Task instructions: Each line from the start of the records through the line containing "ecologie (156, 227)" is to be transcribed exactly, and no other line is to be included.

(Data entries)

= = =

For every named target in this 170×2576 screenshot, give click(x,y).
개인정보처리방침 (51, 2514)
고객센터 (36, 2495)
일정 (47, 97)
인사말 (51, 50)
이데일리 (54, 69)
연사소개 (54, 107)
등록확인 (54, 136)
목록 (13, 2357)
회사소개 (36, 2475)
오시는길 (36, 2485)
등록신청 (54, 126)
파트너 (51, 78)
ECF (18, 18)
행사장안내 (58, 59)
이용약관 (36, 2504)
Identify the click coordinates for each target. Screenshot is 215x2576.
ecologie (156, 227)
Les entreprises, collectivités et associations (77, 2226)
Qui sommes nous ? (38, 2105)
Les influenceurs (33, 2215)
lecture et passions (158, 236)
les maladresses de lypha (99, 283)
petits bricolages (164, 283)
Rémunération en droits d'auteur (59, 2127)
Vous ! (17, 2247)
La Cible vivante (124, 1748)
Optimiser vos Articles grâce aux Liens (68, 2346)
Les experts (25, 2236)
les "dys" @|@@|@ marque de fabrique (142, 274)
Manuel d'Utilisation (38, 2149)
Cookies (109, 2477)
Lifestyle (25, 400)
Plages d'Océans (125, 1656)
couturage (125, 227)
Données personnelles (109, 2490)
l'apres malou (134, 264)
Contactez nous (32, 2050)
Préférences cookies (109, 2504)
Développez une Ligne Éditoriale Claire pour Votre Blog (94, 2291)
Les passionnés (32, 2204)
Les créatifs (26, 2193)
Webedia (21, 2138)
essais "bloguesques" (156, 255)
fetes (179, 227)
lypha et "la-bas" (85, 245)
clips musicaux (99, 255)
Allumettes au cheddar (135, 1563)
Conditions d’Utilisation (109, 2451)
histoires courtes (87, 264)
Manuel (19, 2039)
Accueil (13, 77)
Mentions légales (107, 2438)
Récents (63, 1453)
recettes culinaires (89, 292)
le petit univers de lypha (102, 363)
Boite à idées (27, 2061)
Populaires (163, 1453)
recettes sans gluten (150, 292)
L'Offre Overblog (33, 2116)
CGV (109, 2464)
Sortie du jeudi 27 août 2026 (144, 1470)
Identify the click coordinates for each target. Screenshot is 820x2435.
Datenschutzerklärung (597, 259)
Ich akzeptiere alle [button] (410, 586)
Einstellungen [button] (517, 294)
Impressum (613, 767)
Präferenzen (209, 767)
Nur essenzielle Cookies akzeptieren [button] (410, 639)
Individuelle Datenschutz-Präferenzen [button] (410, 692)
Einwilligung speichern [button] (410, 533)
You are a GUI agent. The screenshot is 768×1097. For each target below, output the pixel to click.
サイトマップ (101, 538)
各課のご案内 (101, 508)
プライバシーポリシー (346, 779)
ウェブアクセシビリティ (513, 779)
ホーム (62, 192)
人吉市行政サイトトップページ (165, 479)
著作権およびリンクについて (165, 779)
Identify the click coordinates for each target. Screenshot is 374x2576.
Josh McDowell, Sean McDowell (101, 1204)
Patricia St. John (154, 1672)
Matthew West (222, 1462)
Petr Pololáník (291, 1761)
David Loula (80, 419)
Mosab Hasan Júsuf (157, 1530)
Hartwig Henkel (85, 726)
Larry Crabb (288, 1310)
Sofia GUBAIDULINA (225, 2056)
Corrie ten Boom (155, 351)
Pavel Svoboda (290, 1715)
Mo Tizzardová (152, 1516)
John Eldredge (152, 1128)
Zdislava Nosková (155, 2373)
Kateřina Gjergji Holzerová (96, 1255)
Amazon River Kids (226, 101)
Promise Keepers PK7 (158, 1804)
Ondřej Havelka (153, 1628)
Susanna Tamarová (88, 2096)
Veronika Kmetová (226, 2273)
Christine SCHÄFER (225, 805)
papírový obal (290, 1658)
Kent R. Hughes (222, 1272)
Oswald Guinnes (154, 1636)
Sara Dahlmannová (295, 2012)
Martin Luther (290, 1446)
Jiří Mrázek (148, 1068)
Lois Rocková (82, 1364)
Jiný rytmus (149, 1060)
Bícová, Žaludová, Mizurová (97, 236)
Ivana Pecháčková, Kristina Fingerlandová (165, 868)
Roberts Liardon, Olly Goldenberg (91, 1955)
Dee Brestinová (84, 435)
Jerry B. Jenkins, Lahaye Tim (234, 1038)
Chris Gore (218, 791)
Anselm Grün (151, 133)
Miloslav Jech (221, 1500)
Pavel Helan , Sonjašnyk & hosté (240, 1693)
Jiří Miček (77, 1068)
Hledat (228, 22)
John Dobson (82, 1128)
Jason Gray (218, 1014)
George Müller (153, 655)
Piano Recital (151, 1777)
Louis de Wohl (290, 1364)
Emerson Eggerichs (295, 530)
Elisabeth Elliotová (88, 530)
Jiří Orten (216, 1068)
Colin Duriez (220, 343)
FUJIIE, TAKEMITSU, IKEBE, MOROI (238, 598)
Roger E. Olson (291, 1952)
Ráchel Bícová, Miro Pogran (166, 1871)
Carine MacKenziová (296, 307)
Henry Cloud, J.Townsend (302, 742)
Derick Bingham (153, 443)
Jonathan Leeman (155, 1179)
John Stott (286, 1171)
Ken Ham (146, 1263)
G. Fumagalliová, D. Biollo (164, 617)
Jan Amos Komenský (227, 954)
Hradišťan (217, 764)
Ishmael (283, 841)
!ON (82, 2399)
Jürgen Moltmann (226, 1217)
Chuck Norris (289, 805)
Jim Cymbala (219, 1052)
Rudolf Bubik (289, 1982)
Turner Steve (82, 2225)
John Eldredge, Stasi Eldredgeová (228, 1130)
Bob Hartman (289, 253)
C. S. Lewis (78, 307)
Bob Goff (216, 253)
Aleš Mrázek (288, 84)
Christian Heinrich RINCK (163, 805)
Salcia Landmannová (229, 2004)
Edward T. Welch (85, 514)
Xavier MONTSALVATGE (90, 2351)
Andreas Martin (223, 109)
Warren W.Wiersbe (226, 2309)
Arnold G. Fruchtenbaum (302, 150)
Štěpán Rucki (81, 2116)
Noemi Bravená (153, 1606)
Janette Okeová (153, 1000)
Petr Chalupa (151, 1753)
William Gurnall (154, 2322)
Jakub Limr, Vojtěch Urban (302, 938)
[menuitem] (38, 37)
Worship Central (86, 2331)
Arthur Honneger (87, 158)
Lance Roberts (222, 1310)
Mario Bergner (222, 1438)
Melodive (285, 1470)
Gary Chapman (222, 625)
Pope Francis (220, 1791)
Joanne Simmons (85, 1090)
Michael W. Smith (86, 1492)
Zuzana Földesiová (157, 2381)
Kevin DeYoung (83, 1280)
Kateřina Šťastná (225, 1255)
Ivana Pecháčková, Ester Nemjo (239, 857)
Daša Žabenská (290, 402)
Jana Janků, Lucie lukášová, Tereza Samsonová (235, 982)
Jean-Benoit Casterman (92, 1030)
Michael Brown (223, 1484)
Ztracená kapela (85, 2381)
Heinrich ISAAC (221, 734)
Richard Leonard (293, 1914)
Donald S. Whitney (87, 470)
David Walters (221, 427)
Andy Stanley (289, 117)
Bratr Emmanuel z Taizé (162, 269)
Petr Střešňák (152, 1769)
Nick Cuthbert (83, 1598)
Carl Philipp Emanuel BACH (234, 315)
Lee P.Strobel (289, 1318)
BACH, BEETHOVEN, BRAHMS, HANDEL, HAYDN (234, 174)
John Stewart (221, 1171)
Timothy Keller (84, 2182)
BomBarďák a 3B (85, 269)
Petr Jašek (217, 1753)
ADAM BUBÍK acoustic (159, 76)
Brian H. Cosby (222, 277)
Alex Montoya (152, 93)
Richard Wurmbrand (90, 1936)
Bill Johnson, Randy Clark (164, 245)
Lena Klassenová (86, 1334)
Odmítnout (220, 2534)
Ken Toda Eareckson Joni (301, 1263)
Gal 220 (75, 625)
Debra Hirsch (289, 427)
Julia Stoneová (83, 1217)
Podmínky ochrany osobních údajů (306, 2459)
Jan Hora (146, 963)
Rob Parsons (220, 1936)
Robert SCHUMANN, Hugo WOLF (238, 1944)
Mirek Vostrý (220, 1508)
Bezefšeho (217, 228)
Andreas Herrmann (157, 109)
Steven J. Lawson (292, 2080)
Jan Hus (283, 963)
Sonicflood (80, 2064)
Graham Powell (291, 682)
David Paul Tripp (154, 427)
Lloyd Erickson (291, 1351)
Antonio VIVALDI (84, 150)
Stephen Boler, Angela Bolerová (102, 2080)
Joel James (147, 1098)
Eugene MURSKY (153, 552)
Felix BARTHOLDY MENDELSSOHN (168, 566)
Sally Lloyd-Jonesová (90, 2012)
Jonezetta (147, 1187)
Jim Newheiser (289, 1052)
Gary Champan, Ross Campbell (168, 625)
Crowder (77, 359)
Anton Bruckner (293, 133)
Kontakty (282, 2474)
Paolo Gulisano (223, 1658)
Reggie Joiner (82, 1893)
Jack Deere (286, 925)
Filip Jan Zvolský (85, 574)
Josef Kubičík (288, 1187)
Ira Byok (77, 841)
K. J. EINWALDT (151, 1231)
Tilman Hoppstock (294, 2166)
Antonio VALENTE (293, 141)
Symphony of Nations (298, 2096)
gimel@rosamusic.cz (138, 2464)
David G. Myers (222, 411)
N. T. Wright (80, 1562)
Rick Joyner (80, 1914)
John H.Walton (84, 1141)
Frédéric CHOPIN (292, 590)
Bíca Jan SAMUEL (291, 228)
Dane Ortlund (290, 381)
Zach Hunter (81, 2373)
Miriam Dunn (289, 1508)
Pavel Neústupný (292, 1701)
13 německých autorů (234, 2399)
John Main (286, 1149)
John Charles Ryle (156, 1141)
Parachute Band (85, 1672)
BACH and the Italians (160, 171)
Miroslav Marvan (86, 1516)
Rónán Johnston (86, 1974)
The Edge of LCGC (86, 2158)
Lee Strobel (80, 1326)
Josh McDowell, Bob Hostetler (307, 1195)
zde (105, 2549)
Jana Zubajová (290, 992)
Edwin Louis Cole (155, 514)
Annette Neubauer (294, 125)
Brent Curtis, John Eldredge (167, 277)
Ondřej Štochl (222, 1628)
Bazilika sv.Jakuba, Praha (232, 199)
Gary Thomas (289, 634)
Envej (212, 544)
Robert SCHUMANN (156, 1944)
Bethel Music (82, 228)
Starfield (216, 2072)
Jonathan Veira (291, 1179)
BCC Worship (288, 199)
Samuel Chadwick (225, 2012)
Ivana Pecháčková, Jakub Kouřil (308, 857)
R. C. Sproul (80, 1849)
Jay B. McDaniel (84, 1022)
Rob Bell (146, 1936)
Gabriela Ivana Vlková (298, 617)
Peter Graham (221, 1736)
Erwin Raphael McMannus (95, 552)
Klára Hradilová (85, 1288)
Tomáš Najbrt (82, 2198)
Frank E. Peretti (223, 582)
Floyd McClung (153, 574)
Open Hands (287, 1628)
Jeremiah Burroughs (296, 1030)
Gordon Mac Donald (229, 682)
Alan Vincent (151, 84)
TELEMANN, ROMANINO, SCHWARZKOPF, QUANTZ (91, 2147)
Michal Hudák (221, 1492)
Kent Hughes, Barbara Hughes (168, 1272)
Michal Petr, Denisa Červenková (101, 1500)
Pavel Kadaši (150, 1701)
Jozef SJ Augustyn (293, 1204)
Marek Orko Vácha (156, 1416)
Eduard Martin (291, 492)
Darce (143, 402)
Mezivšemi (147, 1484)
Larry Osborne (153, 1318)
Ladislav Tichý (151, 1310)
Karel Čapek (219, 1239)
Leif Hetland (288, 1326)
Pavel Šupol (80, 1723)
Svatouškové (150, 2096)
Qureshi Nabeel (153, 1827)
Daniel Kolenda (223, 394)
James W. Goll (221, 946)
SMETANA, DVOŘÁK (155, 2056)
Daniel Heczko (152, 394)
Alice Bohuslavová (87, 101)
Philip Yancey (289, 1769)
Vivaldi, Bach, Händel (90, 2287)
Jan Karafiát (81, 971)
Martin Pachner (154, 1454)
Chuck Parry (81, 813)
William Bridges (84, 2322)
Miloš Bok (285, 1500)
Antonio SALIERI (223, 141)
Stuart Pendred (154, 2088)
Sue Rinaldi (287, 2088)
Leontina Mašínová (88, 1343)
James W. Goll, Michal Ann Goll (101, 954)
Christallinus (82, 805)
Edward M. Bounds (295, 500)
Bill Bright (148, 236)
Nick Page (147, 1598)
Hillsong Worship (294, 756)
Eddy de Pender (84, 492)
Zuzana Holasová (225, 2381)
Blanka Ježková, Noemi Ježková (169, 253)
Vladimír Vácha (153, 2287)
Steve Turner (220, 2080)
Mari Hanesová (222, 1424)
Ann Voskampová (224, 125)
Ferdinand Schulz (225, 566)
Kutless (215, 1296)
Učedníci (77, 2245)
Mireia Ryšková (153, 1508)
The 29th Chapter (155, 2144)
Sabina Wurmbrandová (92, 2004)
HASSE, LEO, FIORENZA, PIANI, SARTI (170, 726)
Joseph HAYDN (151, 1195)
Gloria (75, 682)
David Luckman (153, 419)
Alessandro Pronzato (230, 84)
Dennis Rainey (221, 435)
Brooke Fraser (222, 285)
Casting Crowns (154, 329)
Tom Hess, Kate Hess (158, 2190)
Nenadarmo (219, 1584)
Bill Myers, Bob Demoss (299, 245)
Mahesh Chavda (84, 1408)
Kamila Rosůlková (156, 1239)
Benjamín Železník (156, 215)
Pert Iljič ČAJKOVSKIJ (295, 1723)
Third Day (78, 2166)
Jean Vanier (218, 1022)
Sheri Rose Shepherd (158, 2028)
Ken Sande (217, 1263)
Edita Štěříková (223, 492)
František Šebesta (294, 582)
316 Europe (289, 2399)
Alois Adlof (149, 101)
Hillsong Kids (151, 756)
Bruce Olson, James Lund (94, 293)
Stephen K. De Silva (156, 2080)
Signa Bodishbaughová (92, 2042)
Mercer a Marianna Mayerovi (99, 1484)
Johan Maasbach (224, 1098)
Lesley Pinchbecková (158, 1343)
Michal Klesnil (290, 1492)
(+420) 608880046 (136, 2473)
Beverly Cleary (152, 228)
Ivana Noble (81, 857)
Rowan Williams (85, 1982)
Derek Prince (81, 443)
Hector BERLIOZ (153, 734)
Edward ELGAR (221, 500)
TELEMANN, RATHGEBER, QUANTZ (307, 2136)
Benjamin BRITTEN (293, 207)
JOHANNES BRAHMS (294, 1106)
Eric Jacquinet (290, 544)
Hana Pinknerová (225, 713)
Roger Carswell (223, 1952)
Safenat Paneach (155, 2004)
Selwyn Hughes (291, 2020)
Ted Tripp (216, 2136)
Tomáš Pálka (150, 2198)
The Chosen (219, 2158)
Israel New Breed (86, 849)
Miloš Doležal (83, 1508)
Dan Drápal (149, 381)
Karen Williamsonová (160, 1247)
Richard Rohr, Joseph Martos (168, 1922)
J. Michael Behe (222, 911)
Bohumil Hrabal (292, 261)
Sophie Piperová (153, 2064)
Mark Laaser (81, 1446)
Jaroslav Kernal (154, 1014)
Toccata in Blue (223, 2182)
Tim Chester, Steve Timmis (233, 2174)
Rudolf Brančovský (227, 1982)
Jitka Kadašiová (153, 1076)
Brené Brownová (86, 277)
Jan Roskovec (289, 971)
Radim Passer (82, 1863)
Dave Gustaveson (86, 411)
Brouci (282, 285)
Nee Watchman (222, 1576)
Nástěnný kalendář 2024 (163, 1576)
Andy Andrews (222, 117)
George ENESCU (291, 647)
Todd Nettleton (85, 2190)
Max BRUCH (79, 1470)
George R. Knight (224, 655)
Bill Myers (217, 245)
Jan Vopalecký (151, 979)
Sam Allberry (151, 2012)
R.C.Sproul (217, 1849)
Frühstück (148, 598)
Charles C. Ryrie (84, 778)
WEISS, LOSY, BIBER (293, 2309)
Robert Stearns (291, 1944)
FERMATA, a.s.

= = =

Task result:
For every named target in this 170×2576 screenshot, give click(x,y).
개인정보처리방침 (51, 2514)
고객센터 (36, 2495)
일정 (47, 97)
인사말 (51, 50)
이데일리 (54, 69)
연사소개 (54, 107)
등록확인 (54, 136)
목록 (13, 2357)
회사소개 (36, 2475)
오시는길 (36, 2485)
등록신청 (54, 126)
파트너 (51, 78)
ECF (18, 18)
행사장안내 (58, 59)
이용약관 (36, 2504)
Identify the click coordinates for each target. Screenshot is 215x2576.
ecologie (156, 227)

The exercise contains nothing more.